12 Jun 2014

Quality of Life

Listen to some mainstream politicians for a while, and regardless of party, you’ll hear the same noises: Tough choices. Hard working families. Economic growth. Austerity. Unemployment figures. Benefits cut. GDP. Efficiency. Workforce. Crime. Fraud. Poverty...

You know how it goes.

What you will not hear mainstream parties talking about is quality of life. I suspect they want us to mistake spending power for quality. Spending power is relatively easy to measure and you can make graphs and claim you’ve proved something. Actual quality of life does not crunch into tidy numbers as easily, which tends to dissuade those who like making graphs from wanting to talk about it.

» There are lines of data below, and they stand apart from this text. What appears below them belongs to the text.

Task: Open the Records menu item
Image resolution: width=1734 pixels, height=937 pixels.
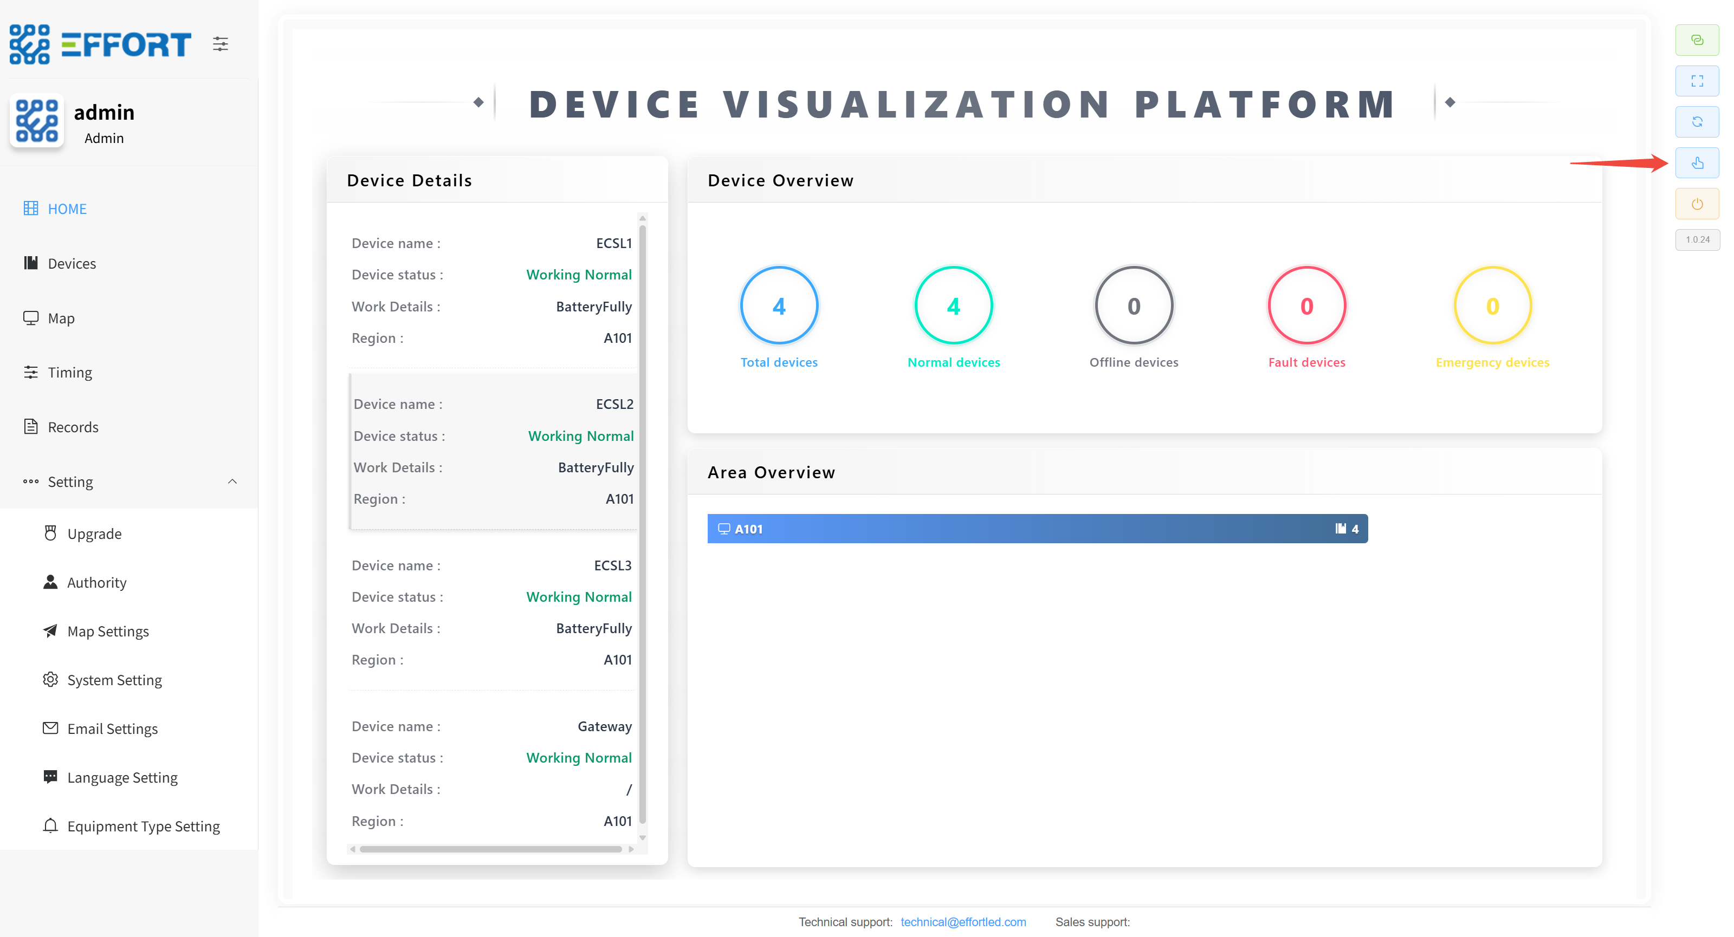Action: (x=73, y=427)
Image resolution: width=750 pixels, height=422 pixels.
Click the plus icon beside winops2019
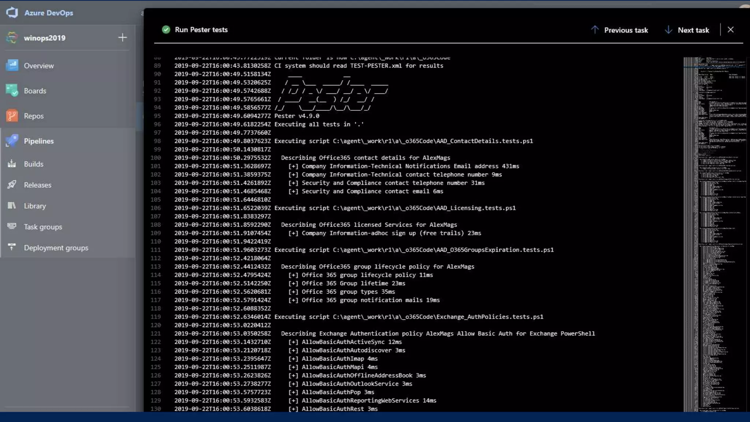(x=122, y=37)
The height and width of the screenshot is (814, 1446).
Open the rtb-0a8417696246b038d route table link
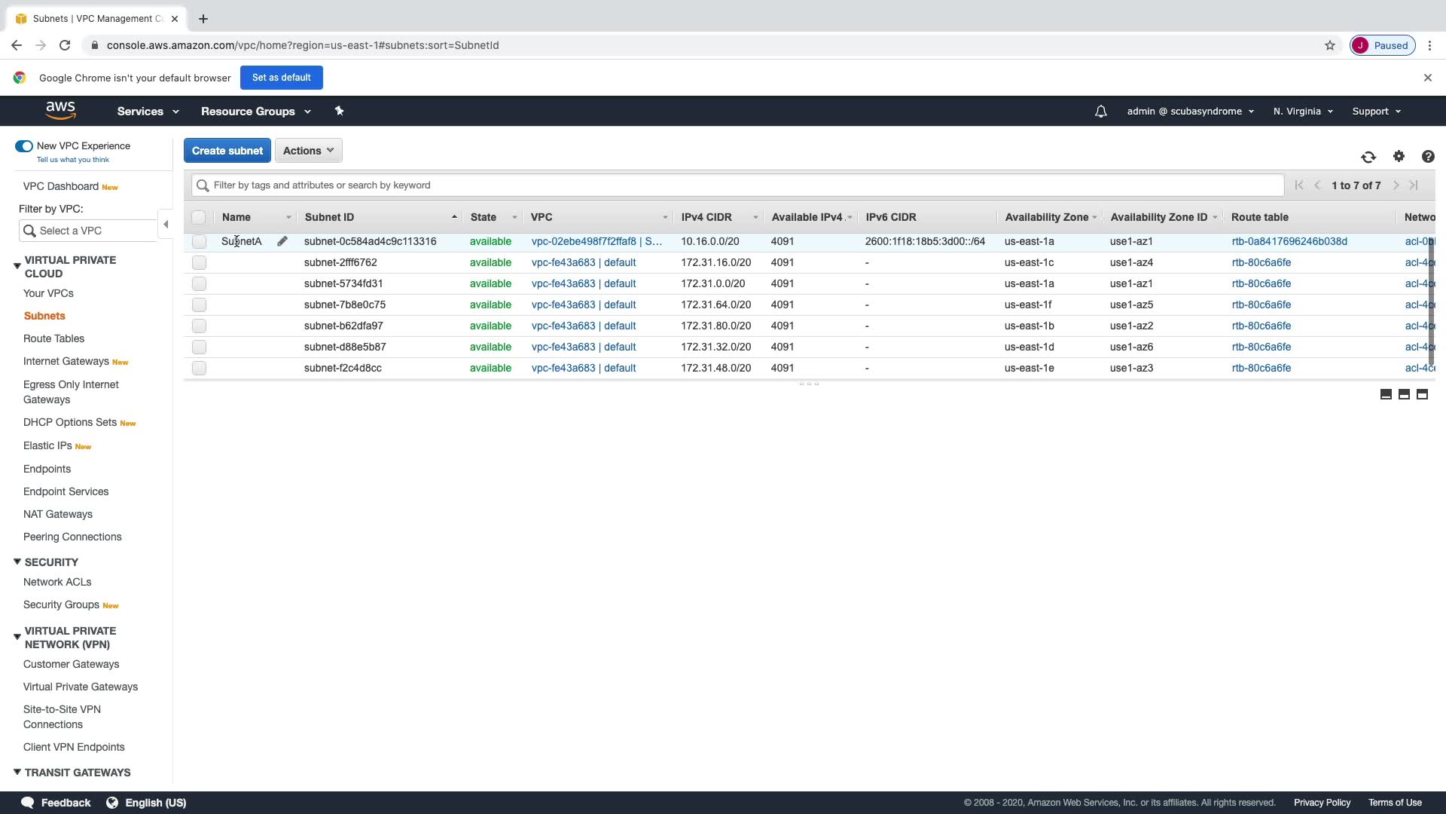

The more time we spend working and consuming, the more money moves around in the economy (that’s essentially all GDP really measures). If GDP is the love of your life, then more GDP equals more good, and what else needs discussing? The trouble is that working and spending does not equate to quality of life.

Feeling respected contributes to quality of life. Currently that’s pinned to your job and your earning potential, as though no other human qualities have any worth. There should be more to happiness and human dignity than work alone, and unpaid work should be just as dignified as other forms.

Being well contributes to quality of life, but our whole system focuses on patching up sick people. We aren’t talking about the lifestyle issues contributing to obesity and addiction, nor are we talking about the work stress creating an epidemic of mental health problems.

Working all the hours there are so you can just afford to keep a roof over your head is all too common. That’s survival, not quality of life. Barely seeing your partner or children, and having no time, energy or resources for a social life is not good news. We need a better work-life balance for all. We need to value family life, community life, friendship and leisure. All we hear about is ‘hard work’.

The Green Party has a radical idea: Wouldn’t it be great if politics was about trying to improve everyone’s quality of life? Wouldn’t it be great to have a political system that took wellness seriously, and treated people as though they had a right to a rewarding and happy life, rather than having to scrabble just to exist? Of course if you’re running flat out and exhausted all the time, sleep deprived, badly fed, lacking for rest and struggling to meet the next bill, it’s hard to find time to think about these things. The more pressured you are, the easier to is to keep you going along with the demand that you work harder and longer for less.


And yes, we are talking about cultural revolution.